Restituisci ogni riga delle voci seguenti in cui compare la stringa "Identify".

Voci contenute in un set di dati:
::::::::::
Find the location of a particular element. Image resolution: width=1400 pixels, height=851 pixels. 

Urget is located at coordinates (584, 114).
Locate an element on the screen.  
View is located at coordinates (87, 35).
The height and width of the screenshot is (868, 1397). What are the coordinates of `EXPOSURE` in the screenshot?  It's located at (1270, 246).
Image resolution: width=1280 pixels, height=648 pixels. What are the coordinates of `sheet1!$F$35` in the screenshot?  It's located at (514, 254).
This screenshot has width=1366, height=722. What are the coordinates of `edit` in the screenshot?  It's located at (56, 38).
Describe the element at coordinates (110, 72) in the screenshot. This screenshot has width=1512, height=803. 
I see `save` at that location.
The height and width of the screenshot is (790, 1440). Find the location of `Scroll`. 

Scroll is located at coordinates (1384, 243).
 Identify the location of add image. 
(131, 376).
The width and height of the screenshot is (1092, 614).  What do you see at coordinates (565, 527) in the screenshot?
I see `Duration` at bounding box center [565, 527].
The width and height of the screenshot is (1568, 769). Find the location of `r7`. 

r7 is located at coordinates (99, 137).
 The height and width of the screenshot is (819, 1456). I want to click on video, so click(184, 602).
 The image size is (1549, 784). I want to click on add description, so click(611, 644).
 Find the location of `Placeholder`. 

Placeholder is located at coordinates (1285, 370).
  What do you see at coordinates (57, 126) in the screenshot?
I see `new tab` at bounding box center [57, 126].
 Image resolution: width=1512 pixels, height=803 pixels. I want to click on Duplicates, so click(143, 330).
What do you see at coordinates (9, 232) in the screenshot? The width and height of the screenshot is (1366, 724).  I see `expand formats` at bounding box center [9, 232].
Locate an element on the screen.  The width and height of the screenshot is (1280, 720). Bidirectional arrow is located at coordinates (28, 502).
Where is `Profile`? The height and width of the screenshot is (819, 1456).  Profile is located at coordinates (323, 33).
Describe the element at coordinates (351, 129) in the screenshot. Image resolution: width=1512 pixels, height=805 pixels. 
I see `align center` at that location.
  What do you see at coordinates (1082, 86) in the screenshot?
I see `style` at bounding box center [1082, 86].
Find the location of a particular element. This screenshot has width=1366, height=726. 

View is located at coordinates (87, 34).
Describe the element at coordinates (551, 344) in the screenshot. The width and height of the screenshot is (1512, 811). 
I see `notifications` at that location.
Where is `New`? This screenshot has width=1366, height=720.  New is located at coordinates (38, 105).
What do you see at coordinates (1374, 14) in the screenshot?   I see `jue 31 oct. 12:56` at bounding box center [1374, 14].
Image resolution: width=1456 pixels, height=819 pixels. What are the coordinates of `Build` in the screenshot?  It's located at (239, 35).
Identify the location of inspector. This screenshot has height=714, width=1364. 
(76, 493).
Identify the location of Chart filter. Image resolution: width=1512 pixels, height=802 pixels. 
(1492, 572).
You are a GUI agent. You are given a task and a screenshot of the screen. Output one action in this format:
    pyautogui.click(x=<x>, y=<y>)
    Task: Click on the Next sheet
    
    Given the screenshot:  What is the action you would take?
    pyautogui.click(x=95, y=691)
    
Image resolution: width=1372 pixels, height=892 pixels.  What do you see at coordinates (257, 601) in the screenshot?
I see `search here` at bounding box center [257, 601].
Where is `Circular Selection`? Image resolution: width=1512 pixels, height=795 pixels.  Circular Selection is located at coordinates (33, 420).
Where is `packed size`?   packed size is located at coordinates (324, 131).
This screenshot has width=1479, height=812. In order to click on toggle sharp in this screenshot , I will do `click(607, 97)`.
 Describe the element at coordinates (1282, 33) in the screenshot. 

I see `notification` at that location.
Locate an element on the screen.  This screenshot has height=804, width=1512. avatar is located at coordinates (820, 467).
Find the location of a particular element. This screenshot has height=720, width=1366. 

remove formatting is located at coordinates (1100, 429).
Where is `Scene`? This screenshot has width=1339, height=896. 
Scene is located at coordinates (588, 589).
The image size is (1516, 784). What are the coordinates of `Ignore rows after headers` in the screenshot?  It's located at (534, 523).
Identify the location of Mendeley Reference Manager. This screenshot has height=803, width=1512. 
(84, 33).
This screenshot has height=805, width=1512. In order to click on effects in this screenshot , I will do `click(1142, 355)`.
::::::::::
*SOLUZIONE*.
 Identify the location of add image. 
Identify the location of inspector. This screenshot has height=714, width=1364. 
Identify the location of Chart filter. Image resolution: width=1512 pixels, height=802 pixels. 
Identify the location of Mendeley Reference Manager. This screenshot has height=803, width=1512. 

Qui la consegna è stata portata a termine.